>> Begin Selected excerpt
A woman catches rays while her dog swims at a Riverbend sandbar adjacent to Duke Energy’s “mixing zone,” where they return wastewater with high levels of arsenic. (Photo credit Skip Hudspeth)

About that arsenic in your water... 

Filtering the facts

Lake Norman, Mountain Island Lake, Lake Wylie (a.k.a. the Catawba River) — all of that water belongs to you. And by "you," I mean "We The People."

That water is the same water flowing through pipes into your homes and businesses and into your bodies. Your government is supposed to be protecting it. So, why is Duke Energy allowed to drain arsenic into it? Because coal ash, that's why.

When the company exceeded the U.S. Environmental Protection Act's arsenic standard in 2004, 2010, 2012 or earlier this year it was totally legal. And Duke didn't break the law on June 20, 2016, either, when the arsenic levels draining out of its waste into your drinking water reservoir — Mountain Island Lake — was recorded at more than nine times the federal safety standard. Why? Because it has a permit.
>> End Selected excerpt
>> Begin Dataset content
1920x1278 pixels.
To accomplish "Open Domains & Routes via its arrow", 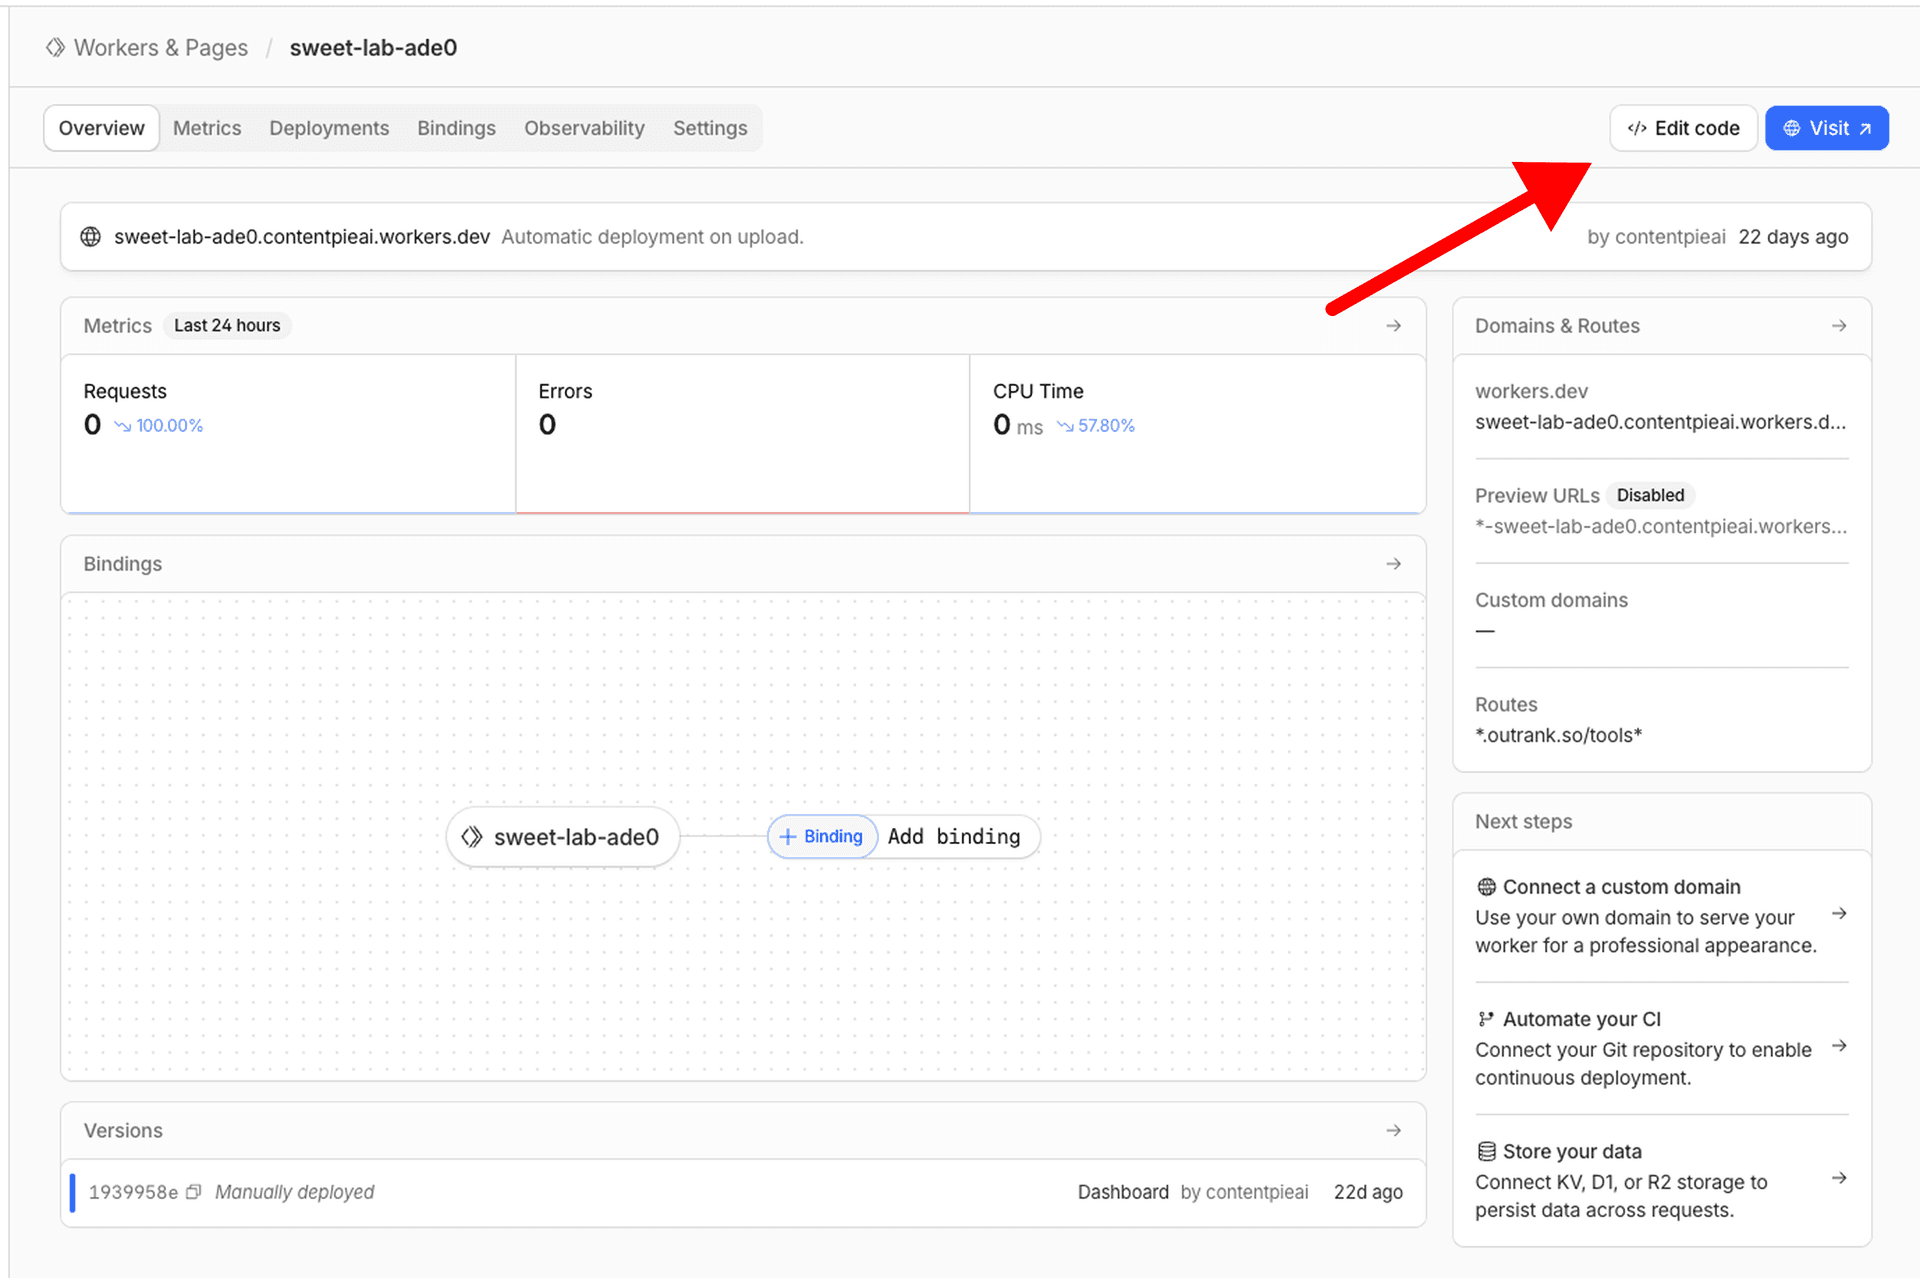I will click(x=1839, y=325).
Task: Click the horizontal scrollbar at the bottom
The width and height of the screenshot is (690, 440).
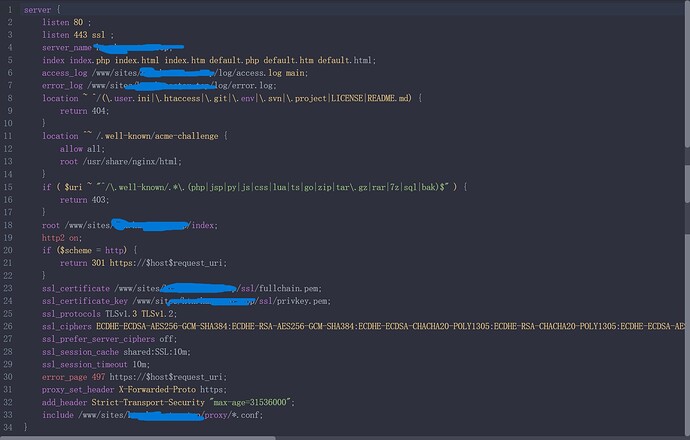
>> End Dataset content
## Stated exercise
Please condense the paragraph in the arsenic piece above that begins "When the company exceeded" into a short bulleted list that keeps its main facts.

## Exercise result
- Duke Energy went over the federal arsenic standard in 2004, 2010, 2012 and earlier this year, all legally.
- On June 20, 2016, arsenic draining from its waste into Mountain Island Lake, a drinking water reservoir, measured more than nine times the federal safety standard, and this was also legal.
- It was legal because the company has a permit.